Entries showing where items appear
▼
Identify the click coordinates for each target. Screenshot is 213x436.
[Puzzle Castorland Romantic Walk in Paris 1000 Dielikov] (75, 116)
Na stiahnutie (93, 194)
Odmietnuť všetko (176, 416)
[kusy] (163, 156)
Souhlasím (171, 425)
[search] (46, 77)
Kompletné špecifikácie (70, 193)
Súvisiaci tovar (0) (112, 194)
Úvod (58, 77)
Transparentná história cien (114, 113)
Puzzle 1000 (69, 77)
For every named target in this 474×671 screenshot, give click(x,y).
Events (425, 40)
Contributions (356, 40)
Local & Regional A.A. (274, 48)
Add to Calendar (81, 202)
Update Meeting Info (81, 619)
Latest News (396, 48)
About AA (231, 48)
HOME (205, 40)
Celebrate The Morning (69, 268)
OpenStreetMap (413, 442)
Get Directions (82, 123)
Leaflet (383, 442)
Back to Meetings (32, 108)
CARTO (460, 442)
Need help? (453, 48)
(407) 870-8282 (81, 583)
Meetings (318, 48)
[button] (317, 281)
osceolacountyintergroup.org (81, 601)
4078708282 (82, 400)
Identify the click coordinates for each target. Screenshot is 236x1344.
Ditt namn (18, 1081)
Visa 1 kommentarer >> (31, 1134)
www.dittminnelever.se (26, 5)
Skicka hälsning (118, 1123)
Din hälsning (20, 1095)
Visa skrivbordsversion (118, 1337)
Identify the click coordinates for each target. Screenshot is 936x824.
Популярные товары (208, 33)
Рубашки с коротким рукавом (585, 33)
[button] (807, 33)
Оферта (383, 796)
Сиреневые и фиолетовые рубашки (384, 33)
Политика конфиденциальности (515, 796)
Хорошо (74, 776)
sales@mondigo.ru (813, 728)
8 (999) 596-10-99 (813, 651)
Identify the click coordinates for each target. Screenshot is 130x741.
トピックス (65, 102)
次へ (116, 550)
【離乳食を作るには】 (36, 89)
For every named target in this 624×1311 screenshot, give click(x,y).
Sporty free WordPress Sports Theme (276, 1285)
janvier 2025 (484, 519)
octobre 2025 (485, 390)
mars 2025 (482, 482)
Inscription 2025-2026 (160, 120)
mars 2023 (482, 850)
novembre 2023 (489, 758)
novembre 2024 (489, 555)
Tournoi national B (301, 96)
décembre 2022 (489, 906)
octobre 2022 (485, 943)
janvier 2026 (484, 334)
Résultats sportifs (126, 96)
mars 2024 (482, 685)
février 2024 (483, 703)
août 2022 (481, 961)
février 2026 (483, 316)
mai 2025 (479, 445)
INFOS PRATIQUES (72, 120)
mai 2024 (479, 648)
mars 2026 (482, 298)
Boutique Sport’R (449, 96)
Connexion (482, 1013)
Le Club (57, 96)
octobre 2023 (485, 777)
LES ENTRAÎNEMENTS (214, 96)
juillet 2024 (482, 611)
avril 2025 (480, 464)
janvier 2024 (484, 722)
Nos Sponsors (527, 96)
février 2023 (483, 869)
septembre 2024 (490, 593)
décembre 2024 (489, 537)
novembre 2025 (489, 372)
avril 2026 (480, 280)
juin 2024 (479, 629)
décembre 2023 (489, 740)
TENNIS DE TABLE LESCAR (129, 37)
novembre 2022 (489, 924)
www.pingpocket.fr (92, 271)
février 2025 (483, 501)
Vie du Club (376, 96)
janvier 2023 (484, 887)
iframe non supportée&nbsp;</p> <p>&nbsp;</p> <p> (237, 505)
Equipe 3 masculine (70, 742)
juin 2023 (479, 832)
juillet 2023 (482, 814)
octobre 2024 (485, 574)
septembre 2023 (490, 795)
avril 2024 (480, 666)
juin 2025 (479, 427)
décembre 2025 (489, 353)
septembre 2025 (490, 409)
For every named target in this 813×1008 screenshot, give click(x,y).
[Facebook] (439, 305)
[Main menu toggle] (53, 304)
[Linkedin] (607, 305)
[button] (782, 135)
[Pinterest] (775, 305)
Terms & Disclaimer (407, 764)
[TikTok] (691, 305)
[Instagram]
▲
Written instruction ::
Rewrite the part of the material that begins with the line containing "Хорошо (74, 776)" and runs through the end of the material as a numbered list, leaving out any blank lines.

Result of the task ::
1. Хорошо (74, 776)
2. sales@mondigo.ru (813, 728)
3. 8 (999) 596-10-99 (813, 651)
4. Identify the click coordinates for each target. Screenshot is 130x741.
5. トピックス (65, 102)
6. 次へ (116, 550)
7. 【離乳食を作るには】 (36, 89)
8. For every named target in this 624×1311 screenshot, give click(x,y).
9. Sporty free WordPress Sports Theme (276, 1285)
10. janvier 2025 (484, 519)
11. octobre 2025 (485, 390)
12. mars 2025 (482, 482)
13. Inscription 2025-2026 (160, 120)
14. mars 2023 (482, 850)
15. novembre 2023 (489, 758)
16. novembre 2024 (489, 555)
17. Tournoi national B (301, 96)
18. décembre 2022 (489, 906)
19. octobre 2022 (485, 943)
20. janvier 2026 (484, 334)
21. Résultats sportifs (126, 96)
22. mars 2024 (482, 685)
23. février 2024 (483, 703)
24. août 2022 (481, 961)
25. février 2026 (483, 316)
26. mai 2025 (479, 445)
27. INFOS PRATIQUES (72, 120)
28. mai 2024 (479, 648)
29. mars 2026 (482, 298)
30. Boutique Sport’R (449, 96)
31. Connexion (482, 1013)
32. Le Club (57, 96)
33. octobre 2023 (485, 777)
34. LES ENTRAÎNEMENTS (214, 96)
35. juillet 2024 (482, 611)
36. avril 2025 (480, 464)
37. janvier 2024 (484, 722)
38. Nos Sponsors (527, 96)
39. février 2023 (483, 869)
40. septembre 2024 (490, 593)
41. décembre 2024 (489, 537)
42. novembre 2025 (489, 372)
43. avril 2026 (480, 280)
44. juin 2024 (479, 629)
45. décembre 2023 (489, 740)
46. TENNIS DE TABLE LESCAR (129, 37)
47. novembre 2022 (489, 924)
48. www.pingpocket.fr (92, 271)
49. février 2025 (483, 501)
50. Vie du Club (376, 96)
51. janvier 2023 (484, 887)
52. iframe non supportée&nbsp;</p> <p>&nbsp;</p> <p> (237, 505)
53. Equipe 3 masculine (70, 742)
54. juin 2023 (479, 832)
55. juillet 2023 (482, 814)
56. octobre 2024 (485, 574)
57. septembre 2023 (490, 795)
58. avril 2024 (480, 666)
59. juin 2025 (479, 427)
60. décembre 2025 (489, 353)
61. septembre 2025 (490, 409)
62. For every named target in this 813×1008 screenshot, give click(x,y).
63. [Facebook] (439, 305)
64. [Main menu toggle] (53, 304)
65. [Linkedin] (607, 305)
66. [button] (782, 135)
67. [Pinterest] (775, 305)
68. Terms & Disclaimer (407, 764)
69. [TikTok] (691, 305)
70. [Instagram]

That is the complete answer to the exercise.